§ Extrait du document
Débat fiscal : un enjeu fondamental pour les 22 avril et 6 mai
François Hollande a eu raison
de commencer à expliquer qu'il
fallait supprimer les baisses
d'impôt faites par la droite en
faveur des riches depuis cinq
ans. Il faut promouvoir et
populariser sans défaillance
l‘impôt républicain progressif
sur les revenus et les sociétés.
Il est fondamental qu'il y ait un
véritable débat sur les enjeux en
matière de politique fiscale.
Ceux-ci touchent aussi bien auniveau qu'à la structure des
ressources publiques nécessaires
à l'action publique. Qu'il s'agisse
du mode de financement de la
protection sociale ou de l'action
des pouvoirs publics (Etat,
collectivités locales, protection
sociale), les vrais enjeux fiscaux
sont encore largement occultés.
Il y a de l'argent en France,
beaucoup d'argent, jamais la
classe sociale dominante n'a été
aussi riche: 378 000 millionnaires
en euro (+3,5 % en 2005 par
rapport à 2004). Les entreprises
du CAC 40 ont gagné 100
milliards de bénéfices en 2006
(contre 84,3 mds en 2005, 66,4 en
2004, 57 en 2003...). Et cet
argent va bien dans les poches des
riches Français : les 500
premières fortunes ont gagné 30
milliards d'euro de plus en 2005
par rapport à 2004 soit 3 fois le «
trou » présumé de la Sécurité
sociale !
Voilà pourquoi il est vital
d'expliquer sans faiblir que les
impôts doivent progresser etr que
c'est un bien pour la collectivité.
Ecarter l'idée d'augmenter la
Tva après les élections, sociale
ou pas !
Augmenter le taux normal (voire
le taux réduit) de Tva pour le
porter à 23 voire à 25 %, et
baisser en contrepartie la part
patronale des cotisations
sociales ; telle est l'ambition de
ceux qui prônent l'instauration
d'une « Tva dite sociale » en
prenant exemple sur ce qu'a fait
l'Allemagne (qui reste cependant,
avec un taux porté de 16 % à
19 %, inférieur au taux normal
français actuel de 19,6 %). Il
s'agirait en réalité de transférer
sur les ménages environ 85
milliards d'euro nécessaires au
financement de la sécurité
sociale, ce qui ne serait pas sans
conséquences sur le pouvoir
d'achat des ménages et in fine,
sur l'activité économique.

§ Données fournies
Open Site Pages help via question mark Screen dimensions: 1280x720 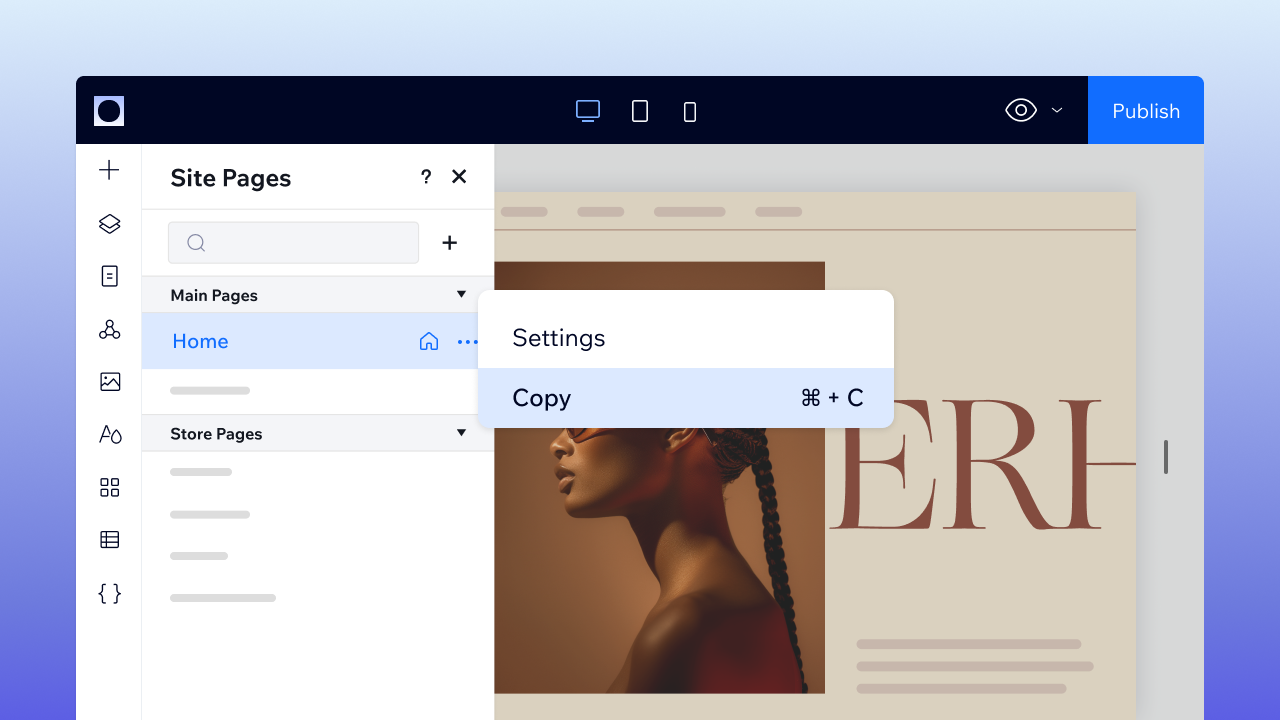[425, 176]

§ Consignes
• A. Reproduisez à l'identique l'ensemble du passage du texte sur le débat fiscal, depuis « Il est fondamental » jusqu'à « encore largement occultés. ».
• B. Prolongez le texte consacré au débat fiscal en reprenant à la suite de sa dernière phrase.

§ Réponses attendues
• A.
Il est fondamental qu'il y ait un
véritable débat sur les enjeux en
matière de politique fiscale.
Ceux-ci touchent aussi bien auniveau qu'à la structure des
ressources publiques nécessaires
à l'action publique. Qu'il s'agisse
du mode de financement de la
protection sociale ou de l'action
des pouvoirs publics (Etat,
collectivités locales, protection
sociale), les vrais enjeux fiscaux
sont encore largement occultés.

• B.
Inverser la baisse catastrophique
de l'impôt sur le
revenu !
Il faut plus d'impôt direct et
moins d'impôt indirect, par
définition moins démocratique. Il
faut ré augmenter le du nombre
de tranches, d'impôt, ce qui
permettra de suivre plus
équitablement les salaries et
revenus sans tomber dans la
caricature (est-ce qu'il ne doit y
avoir qu'une seule barre, à 4000
euro ?) Il faut réhabiliter
l'instauration d'un impôt
progressif et pas seulement
proportionnel. Aussi faut il se
méfier de tous les projets de
fusion avec la Contribution
sociale généralisée, les cotisations
sociales, et l'impôt sur la fortune.
Les projets ne manquent pas et
ceux de Bercy ont tous une visée
négative sur la répartition des
richesses, contre le caractère
redistributif du système fiscal. En
particulier, la fusion Csg/Ir est
envisagée sous diverses formes
plus ou moins progressives y
compris dans le « Projet
socialiste ».
Il faut soigneusement conserver et
non pas annuler la séparation
entre les budgets sociaux et le
budget national : les uns sont «
pré affectés » et c'est bien ainsi,
pas l'autre.
Isf, Successions... Sarkozy ne
fait propose des cadeaux qu'aux
riches !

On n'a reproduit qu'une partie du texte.